# [EXCERPT]
— begin —
Yeah, that seems to be part of it is - because it's no fun if it's just sitting right there in the middle of the trailhead.

Josh Clark

Well, not only that, but probably some shmo who doesn't know what's going on will be like, "Oh, look something - I don't know what this is."

Chuck Bryant

Well, that leads us to an important point: if you are stashing a cache - why do I have such a problem with that? My wife's gonna make fun of me.

Josh Clark

That's the least of your problems.

Chuck Bryant

I know. Emily's gonna make fun of me because I do mess up that word a lot and she thinks I'm an idiot. So if your average hiker happens upon this box full of Santana CDs and they're thinking, "Wow, I can just take these CDs. Someone left these. This is often."

Josh Clark

Or drugs.

Chuck Bryant

No, no. No, no. That's one of the things that you are not supposed to put in these caches.

Josh Clark

How come?

Chuck Bryant

Because it's a family friendly activity and they don't wanna sully it with the likes of illegal drugs and such.
— end —
# [DATASET CONTENT]
— begin —
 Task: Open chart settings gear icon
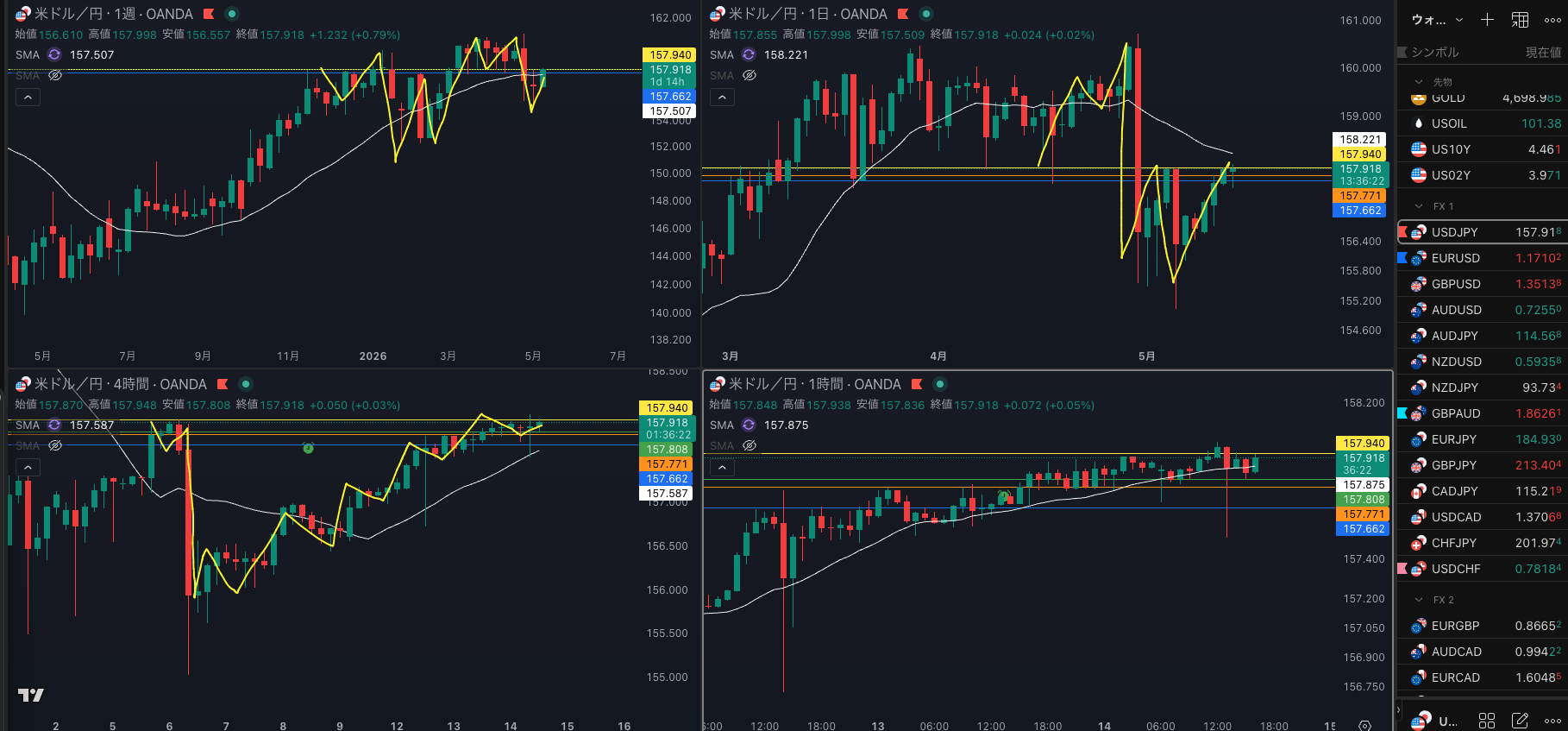(x=1364, y=726)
— end —
# [LIST OF TASKS]
**1.** List every person named in the conversation about caches.
**2.** In the conversation about caches, why are drugs among the things not supposed to be put in a cache?
**3.** Extend the conversation about caches from its final line, keeping the same two speakers and their back-and-forth style.

# [ANSWERS BY TASK]
**1.** Josh Clark, Chuck Bryant, Emily

**2.** Caching is a family-friendly activity, and the people involved don't want to sully it with illegal drugs and similar things.

**3.**
Josh Clark

Sure. What about alcohol?

Chuck Bryant

Keep it clean. No, no, no, no, no.

Josh Clark

Okay. So Santana CDs is pretty much what you're gonna find in a geocache?

Chuck Bryant

No. Well, he did say CDs and DVDs or handmade trinkets. You don't want it to be too expensive because you don't wanna sink a lot of money into it, but whatever you - if you take something, you should leave something. You don't have to take something, but if - I think he said if you don't take anything or leave anything, you should write in the log book that's contained inside the cache.

Josh Clark

TNLN.

Chuck Bryant

Yeah, took nothing; left - or left nothing, took nothing?

Josh Clark

Right.

Chuck Bryant

Yeah.

Josh Clark

One thing that you're going to find in any geocache - Chuck, like you were saying, you should put an explanation in; maybe a note. Strickland also recommended actually labeling it like "This is a geocache. Here's my e-mail or here's my phone number" because I don't know if you said it or not - you don't wanna cause a panic. Some people geocache in cities and actually, in New Hampshire - I can't remember what town it was - a geocache that was hidden in a supermarket caused a panic.

Chuck Bryant

Yeah, Portsmouth.

Josh Clark

Post 9/11 people see little metal boxes some place it shouldn't be, they're gonna be like, "Whoa there's a bomb."

Chuck Bryant

Yeah, stuck to the underside of an escalator rail.

Josh Clark

Yeah, especially if it blinks or something like that.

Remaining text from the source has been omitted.